Il confine è meno definito e di conseguenza più arbitrario e porta, purtroppo, a sentirsi minacciati dalle altre persone.
Questo è molto pericoloso, perché siamo a tutti gli effetti animali sociali. Gli altri sono il nostro specchio: esisti tu, esisto anch’io.
La nostra identità si costituisce su tre livelli: il modo in cui io mi vedo, il modo in cui mi vedono gli altri e il modo in cui penso di essere visto dagli altri.
Ecco perché è imprescindibile il contatto con le altre persone.
Inoltre, il benessere di una persona non si quantifica basandosi esclusivamente sull’assenza di malattie, ma include componenti sociali e psicologiche. L’aspetto sociale è parte del nostro benessere”.
Alla luce di quanto detto, ecco alcuni consigli per vivere nel miglior modo possibile questa seconda fase.
“Pensiamo alla paura. Perché non proviamo ad utilizzarla in modo costruttivo? La paura è uno stato emotivo funzionale e vitale: ci permette di sopravvivere. A questa, però, va aggiunta una ragionevolezza. È necessario attivare il cervello superiore, ovvero quella parte della corteccia cerebrale finalizzata al ragionamento e al pensiero astratto.
Dobbiamo imparare a fidarci della nostra attenzione. Una persona con diabete è costretta a prendersi cura di sé costantemente; ad essere attenta a ciò che gli succede. Sa capire quando sta arrivando una ipoglicemia, ad esempio. Questo è il momento di sfruttare al meglio questo grado di attenzione, che, tramite il diabete, è andato ad affinarsi col tempo.

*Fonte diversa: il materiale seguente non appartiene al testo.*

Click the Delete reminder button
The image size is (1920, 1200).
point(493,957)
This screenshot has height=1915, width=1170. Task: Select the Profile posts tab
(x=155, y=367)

Per quanto riguarda il fatto di uscire con accorgimenti – guanti, mascherina, disinfettante – anche in questo caso, una persona con diabete può rifarsi a un’esperienza che già vive nel quotidiano. È normale infatti, per lei, uscire con glucometro, insulina, succo di frutta…
È automatico, perché vitale. Probabilmente, quindi, questa routine di prendere la mascherina, lavarsi le mani, stare attenti a non toccarsi, potrebbe essere più semplice per una persona col diabete, perché già è attuata nel quotidiano.
La consapevolezza del proprio corpo e l’attenzione alla propria cura sono strumenti molto importanti in questo momento.
Credo, alla luce di quanto accaduto, che sia essenziale riconoscere e rivalutare parti e situazioni del mondo esterno che abbiamo dato per scontato. Quante volte, prima del Covid, abbiamo rimandato la visita a un famigliare o a un amico, o abbiamo perso l’occasione di fare una passeggiata e di stare all’aria aperta? Tutto questo ha acquisito ora un significato nuovo. Impegniamoci tutti, affinché questo valore perduri nel tempo”.